Humans thrive on exposure to daylight, views, and clean air. Strategies can be as simple as the use of low VOC paints on all renovations, to placing high walls perpendicular to windows, and lower walls parallel – adding daylight deeper into the building floorplate. I spent the morning in this west facing conference room, and noticed as the meeting adjourned that the light sensors had kept the lights off the entire time (daylight was more than adequate, and very pleasant), and I was inhaling the scent of rain on bamboo leaves in the alley below through the open windows.
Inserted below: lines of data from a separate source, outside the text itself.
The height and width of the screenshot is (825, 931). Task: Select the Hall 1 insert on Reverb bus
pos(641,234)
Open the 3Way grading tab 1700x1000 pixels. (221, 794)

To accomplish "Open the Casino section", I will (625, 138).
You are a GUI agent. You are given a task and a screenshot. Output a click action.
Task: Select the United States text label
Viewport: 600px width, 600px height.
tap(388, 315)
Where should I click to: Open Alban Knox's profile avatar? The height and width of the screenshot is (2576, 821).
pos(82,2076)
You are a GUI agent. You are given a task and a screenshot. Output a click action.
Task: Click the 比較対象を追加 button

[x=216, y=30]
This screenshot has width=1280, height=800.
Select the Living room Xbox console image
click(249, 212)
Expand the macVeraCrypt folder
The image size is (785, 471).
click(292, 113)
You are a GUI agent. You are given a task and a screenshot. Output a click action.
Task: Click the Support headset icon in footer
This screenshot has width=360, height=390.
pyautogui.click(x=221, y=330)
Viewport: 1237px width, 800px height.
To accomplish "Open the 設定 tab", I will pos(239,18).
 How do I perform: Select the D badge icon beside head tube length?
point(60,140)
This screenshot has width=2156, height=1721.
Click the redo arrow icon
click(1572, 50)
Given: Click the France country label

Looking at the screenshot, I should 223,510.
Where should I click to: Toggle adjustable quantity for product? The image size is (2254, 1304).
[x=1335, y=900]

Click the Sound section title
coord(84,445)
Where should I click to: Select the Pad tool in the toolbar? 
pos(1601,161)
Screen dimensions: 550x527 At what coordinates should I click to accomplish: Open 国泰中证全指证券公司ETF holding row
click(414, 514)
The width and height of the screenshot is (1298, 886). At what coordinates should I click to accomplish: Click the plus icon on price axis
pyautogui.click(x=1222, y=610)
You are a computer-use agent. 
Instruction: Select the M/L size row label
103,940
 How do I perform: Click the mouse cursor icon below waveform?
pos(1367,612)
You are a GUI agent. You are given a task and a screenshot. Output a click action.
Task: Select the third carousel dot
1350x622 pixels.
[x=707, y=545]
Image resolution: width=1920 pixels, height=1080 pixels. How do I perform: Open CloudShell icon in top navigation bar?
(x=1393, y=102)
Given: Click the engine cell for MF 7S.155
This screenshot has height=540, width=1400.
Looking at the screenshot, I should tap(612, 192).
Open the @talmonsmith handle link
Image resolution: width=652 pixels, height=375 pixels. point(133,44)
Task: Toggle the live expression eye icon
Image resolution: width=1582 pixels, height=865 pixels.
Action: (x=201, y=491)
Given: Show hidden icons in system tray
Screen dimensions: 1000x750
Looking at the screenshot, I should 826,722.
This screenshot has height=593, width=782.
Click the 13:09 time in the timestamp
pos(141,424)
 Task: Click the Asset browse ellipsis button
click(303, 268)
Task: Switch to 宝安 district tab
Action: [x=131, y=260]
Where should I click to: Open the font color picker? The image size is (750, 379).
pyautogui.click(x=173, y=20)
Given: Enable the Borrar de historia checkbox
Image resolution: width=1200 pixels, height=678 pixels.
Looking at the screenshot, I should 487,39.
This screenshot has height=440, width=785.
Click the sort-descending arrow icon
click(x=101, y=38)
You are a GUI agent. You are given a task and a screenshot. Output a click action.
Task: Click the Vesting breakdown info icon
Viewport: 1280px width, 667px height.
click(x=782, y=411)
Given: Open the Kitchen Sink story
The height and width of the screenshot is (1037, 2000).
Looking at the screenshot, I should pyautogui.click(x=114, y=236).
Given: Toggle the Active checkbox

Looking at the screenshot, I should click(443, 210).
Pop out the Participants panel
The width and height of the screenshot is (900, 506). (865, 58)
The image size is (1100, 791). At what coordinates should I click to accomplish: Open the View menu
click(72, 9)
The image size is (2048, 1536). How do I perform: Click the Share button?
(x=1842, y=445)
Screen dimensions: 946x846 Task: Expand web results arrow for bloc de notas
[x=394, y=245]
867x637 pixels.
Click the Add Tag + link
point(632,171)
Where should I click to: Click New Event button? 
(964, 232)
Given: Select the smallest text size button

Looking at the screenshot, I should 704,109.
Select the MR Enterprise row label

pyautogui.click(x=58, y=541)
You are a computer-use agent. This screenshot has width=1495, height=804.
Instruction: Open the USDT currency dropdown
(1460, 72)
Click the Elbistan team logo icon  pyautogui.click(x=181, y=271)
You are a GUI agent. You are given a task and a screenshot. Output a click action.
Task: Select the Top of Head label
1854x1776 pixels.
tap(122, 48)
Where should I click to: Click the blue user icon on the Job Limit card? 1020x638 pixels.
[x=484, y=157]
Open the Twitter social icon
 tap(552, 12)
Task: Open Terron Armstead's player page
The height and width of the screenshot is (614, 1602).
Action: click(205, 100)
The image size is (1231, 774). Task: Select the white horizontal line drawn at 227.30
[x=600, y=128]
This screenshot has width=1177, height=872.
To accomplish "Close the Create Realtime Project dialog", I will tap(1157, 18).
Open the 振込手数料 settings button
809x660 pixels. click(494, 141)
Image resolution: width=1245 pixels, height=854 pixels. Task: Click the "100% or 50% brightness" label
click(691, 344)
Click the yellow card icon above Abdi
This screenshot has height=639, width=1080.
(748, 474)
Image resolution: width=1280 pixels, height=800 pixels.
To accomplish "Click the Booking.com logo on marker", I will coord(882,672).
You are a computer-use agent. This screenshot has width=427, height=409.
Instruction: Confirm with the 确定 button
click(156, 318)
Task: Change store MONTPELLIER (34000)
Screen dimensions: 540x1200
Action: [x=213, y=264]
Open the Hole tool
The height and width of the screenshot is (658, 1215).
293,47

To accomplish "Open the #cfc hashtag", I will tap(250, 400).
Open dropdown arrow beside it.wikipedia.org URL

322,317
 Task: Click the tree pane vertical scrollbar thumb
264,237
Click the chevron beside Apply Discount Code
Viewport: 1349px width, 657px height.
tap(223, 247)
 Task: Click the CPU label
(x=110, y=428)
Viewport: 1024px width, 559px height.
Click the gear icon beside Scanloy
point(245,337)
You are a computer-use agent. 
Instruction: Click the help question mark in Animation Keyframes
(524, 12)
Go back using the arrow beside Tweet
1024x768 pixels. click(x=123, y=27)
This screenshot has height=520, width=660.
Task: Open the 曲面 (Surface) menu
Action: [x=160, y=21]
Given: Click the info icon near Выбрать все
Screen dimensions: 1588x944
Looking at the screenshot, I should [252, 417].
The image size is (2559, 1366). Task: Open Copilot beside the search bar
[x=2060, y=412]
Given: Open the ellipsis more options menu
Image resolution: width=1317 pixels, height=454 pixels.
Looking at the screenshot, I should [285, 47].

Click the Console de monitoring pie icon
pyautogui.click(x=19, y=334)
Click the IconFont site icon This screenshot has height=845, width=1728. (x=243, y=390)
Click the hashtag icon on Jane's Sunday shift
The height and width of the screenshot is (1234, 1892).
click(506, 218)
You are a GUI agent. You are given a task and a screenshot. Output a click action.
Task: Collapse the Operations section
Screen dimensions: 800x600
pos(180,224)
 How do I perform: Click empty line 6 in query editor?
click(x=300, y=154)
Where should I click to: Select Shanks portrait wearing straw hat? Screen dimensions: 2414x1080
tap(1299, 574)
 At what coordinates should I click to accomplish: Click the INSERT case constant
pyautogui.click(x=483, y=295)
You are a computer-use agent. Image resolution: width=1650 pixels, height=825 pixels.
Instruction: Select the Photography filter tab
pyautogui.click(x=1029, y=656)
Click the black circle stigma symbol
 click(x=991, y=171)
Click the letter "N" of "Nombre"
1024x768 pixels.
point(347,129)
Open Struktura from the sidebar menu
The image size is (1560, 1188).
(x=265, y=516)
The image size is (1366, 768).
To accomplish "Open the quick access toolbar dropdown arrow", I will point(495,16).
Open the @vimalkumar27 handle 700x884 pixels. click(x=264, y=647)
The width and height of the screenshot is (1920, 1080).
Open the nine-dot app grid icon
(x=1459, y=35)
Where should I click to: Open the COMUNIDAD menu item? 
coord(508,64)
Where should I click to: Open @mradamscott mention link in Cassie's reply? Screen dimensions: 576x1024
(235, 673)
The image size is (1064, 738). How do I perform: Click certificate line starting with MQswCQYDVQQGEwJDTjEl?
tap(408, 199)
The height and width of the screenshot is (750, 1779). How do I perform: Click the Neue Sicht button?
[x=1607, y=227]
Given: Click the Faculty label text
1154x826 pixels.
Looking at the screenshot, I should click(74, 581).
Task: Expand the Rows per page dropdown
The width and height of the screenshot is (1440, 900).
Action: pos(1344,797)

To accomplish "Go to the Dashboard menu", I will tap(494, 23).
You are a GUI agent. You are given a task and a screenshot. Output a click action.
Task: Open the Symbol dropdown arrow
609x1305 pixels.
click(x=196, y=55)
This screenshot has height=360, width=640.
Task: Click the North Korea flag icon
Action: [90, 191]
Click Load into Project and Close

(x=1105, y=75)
Balancing strategies can be unexpected – like the 2 foot ceiling to floor height achieved here by use of the interstitial floor space as a plenum, eliminating ductwork and the building height associated with it (typically 4 feet) – a significant reduction in building height, along with increased daylight due to open clear ceilings. Other strategies may be expected – updating lighting (reducing energy consumption) while capturing utility incentives and tax credits, or balancing the cost of an exterior skin modifications against savings in air conditioning and lighting loads.
Understanding the competition and their green lease offerings is also a tool in the development of optimization strategies. Understanding tenant behavior impacts and the demands for quality of light and air is critical, and will add pressure to this competitive marketplace.